Many writers can look back on things they wrote early in their lives and cringe, and The Population Bomb certainly has its share of cringe-worthy passages. “The battle to feed all of humanity is over,” it begins. “In the 1970s, the world will undergo famines—hundreds of millions of people are going to starve to death.” Ehrlich and his wife, who have just a single child, were especially proscriptive about reproduction. “We can no longer afford merely to treat the symptoms of the cancer of population growth,” they wrote. “The cancer itself must be cut out.” They suggested that Earth might be able to support 2 billion people comfortably—less than one-third of the 6 billion-plus now living on the planet.
The Population Bomb has been a lightning rod for complaints that environmentalists are more concerned about reengineering society to match an imagined ideal than they are about personal freedoms. Yet the Ehrlichs stand by the book. In a soon-to-be-published essay, they write that “despite its flaws, it provides a useful lens to view the environmental, energy, and food crisis of the present time.” They point out that hundreds of millions of people have starved to death since the 1960s, just as the book predicted. But they died quietly and in out-of-the-way places, not as a ravenous horde descending on barricaded food warehouses while the cameras rolled. And while most of the disasters foreseen in the book have not occurred, environmental problems overlooked at the time have become more threatening, such as the acidification of the oceans and the release of hormone-mimicking chemicals into the environment.
“People will always say to me, ‘but you said such-and-such in The Population Bomb,’” says Ehrlich. “Well, that was 40 years ago. Science marches on. I don’t believe every single word I wrote 40 years ago.” The book was clearly a product of its time—parts of it still read with the overheated earnestness of late-’60s millenarianism. But The Population Bomb asked questions that continue to haunt us today. Will human beings muddle through this modern period of fearsome technological, environmental, demographic, and cultural change? Or will we choke on our own excess—overheating the planet, filling the water and soil with toxic chemicals, or obliterating ourselves with our own weapons?
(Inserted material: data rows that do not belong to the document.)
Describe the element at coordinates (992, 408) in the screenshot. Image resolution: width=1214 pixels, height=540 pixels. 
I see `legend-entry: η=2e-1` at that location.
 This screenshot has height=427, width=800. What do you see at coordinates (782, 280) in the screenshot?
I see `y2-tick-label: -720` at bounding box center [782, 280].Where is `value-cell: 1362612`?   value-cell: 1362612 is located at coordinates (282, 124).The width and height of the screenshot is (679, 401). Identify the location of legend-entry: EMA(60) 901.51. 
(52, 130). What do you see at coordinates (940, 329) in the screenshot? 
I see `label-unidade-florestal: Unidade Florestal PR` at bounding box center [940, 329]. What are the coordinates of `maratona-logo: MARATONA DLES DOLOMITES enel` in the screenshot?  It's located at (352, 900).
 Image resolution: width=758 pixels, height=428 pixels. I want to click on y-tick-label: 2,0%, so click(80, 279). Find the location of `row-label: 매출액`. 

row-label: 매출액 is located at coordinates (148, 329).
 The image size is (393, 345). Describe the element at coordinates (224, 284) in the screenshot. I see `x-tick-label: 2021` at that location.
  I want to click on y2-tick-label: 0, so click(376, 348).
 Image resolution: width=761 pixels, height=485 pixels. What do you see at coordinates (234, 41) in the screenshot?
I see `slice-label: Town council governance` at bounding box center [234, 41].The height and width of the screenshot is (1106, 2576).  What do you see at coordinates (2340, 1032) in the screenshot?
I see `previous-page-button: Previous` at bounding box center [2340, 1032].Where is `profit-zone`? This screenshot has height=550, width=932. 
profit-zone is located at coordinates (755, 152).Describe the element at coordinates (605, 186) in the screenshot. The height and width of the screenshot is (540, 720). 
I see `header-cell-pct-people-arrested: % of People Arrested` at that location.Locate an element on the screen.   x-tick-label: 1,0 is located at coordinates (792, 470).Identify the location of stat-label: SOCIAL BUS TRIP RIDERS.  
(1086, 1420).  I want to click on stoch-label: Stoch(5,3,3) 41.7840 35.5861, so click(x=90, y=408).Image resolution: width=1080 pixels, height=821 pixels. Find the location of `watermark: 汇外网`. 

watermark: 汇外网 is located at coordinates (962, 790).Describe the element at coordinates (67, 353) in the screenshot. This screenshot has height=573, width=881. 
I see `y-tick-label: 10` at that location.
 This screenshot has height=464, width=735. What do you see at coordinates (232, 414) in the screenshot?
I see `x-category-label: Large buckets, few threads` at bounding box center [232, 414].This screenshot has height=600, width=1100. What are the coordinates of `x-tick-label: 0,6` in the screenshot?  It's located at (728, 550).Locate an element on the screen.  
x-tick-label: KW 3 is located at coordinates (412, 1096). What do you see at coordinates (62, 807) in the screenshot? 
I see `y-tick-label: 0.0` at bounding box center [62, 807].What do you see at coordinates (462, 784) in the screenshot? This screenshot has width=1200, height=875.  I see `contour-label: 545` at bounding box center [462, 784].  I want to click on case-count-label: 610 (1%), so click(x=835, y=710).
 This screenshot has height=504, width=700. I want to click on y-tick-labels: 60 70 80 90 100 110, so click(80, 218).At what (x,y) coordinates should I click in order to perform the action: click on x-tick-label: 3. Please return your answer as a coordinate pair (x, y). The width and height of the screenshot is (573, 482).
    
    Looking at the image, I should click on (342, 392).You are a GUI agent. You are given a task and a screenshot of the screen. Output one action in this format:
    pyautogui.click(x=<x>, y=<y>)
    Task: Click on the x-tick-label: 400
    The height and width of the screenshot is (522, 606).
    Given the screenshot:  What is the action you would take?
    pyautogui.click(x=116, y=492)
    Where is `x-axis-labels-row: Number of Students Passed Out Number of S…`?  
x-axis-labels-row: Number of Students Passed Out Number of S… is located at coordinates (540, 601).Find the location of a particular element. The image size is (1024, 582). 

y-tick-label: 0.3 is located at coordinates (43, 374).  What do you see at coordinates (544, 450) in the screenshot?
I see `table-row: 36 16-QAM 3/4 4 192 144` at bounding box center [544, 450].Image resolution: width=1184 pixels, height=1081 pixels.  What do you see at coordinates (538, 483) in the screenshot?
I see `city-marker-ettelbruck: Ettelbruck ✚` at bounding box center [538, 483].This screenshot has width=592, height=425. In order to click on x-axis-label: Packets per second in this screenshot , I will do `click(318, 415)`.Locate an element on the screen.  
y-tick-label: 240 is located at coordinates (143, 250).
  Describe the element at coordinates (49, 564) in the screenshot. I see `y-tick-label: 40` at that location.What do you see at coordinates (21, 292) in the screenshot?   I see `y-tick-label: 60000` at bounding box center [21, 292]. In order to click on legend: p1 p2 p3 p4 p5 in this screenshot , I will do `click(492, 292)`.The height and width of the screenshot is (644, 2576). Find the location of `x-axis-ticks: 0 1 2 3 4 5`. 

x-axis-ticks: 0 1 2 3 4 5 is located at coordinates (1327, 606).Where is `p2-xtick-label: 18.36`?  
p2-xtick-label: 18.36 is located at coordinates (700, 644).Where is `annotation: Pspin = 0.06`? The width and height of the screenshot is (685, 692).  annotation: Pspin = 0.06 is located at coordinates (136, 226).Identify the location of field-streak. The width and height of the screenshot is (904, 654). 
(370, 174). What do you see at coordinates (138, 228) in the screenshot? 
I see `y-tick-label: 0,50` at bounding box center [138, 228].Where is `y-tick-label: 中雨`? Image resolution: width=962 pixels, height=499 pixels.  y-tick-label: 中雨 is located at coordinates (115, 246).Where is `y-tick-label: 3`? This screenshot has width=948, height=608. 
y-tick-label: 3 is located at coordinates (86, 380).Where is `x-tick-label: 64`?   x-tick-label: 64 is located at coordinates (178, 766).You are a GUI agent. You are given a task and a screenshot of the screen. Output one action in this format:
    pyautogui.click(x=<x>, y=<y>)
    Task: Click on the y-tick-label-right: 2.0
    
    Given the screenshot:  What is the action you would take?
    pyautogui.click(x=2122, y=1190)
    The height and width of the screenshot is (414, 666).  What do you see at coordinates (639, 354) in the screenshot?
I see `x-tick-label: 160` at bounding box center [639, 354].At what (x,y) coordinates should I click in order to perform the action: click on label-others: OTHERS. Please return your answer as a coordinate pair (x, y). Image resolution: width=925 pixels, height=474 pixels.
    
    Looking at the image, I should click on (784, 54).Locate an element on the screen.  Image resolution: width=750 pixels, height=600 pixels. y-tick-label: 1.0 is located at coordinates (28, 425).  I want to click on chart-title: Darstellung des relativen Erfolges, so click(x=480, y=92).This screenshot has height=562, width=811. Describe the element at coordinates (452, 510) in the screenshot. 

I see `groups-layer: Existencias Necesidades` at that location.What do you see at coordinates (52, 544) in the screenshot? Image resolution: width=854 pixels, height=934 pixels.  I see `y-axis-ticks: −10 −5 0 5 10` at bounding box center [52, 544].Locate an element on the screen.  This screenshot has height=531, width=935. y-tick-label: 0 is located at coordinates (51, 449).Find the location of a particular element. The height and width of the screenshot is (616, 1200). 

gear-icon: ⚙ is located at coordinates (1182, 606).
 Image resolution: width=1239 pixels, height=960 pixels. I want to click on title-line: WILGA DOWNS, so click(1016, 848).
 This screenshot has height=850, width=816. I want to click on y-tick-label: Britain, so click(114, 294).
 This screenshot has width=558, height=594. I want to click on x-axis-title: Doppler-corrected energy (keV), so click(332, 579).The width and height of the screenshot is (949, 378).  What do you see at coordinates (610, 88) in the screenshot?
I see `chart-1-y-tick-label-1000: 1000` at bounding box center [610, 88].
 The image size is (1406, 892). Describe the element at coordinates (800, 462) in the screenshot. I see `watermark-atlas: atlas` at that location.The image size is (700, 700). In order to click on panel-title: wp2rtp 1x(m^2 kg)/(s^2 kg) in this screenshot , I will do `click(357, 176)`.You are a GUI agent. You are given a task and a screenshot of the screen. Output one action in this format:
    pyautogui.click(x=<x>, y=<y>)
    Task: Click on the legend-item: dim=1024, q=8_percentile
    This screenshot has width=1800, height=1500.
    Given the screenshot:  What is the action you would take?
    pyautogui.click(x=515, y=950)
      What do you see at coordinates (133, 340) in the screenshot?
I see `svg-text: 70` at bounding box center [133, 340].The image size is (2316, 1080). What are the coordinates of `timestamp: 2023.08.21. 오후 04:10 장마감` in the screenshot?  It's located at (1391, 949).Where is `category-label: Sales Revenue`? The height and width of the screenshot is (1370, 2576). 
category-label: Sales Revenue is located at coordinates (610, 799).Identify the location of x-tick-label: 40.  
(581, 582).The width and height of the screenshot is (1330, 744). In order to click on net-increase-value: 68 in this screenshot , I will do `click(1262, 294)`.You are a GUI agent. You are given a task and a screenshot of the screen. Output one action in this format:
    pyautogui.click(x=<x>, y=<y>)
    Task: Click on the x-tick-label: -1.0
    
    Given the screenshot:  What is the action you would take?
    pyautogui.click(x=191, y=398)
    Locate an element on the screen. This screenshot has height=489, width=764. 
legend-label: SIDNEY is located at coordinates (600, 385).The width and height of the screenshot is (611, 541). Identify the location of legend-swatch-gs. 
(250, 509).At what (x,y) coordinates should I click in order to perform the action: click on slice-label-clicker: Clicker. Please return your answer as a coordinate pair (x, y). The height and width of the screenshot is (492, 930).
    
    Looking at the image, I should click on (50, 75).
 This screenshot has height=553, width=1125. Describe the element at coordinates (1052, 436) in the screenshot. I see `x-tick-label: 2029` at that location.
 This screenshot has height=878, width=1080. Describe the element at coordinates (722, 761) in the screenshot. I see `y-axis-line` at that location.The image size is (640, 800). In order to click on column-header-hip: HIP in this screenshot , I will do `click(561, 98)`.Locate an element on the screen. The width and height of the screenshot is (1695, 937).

These questions were at the fore earlier this year at a hearing on Capitol Hill where John Holdren, Ehrlich’s former student and frequent coauthor, appeared before the Senate Commerce Committee. Beneath the ornate chandeliers of the hearing room, committee members were deferential to President Obama’s choice as science adviser until chairman John Rockefeller called on Republican Sen. David Vitter of Louisiana. Leaning into his microphone, Vitter read from a 1971 article in which Holdren and Ehrlich predicted that “some form of ecocatastrophe, if not thermonuclear war, is almost certain to overtake us before the close of the century.” Turning to Holdren, Vitter asked, “Do you think that was a responsible prediction?”